EXERCISE DIRECTIONS: Would you output the following records verbatim and skip the images in them?

....

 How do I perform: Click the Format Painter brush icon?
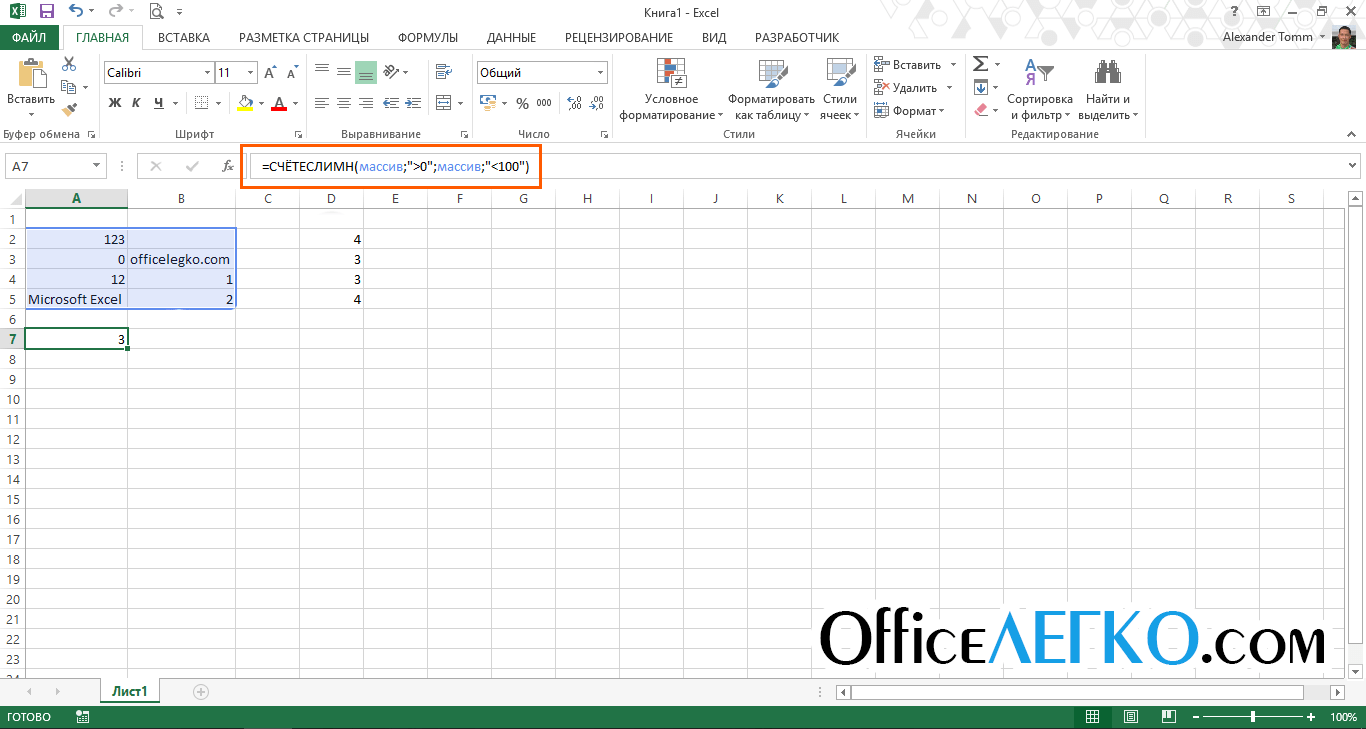69,110
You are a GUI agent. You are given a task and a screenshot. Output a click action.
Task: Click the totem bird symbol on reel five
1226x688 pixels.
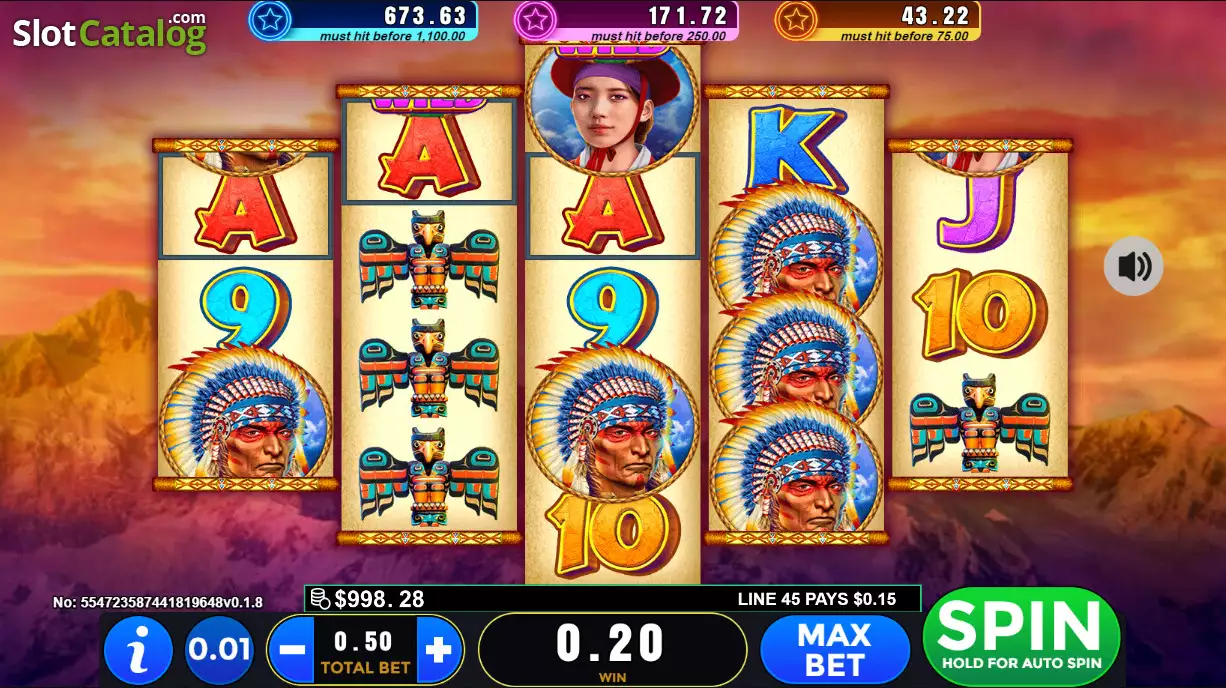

....

RESULT FOR THIS EXERCISE:
 How do I perform: Click the Format Painter brush icon?
69,110
You are a GUI agent. You are given a task and a screenshot. Output a click action.
Task: Click the totem bird symbol on reel five
1226x688 pixels.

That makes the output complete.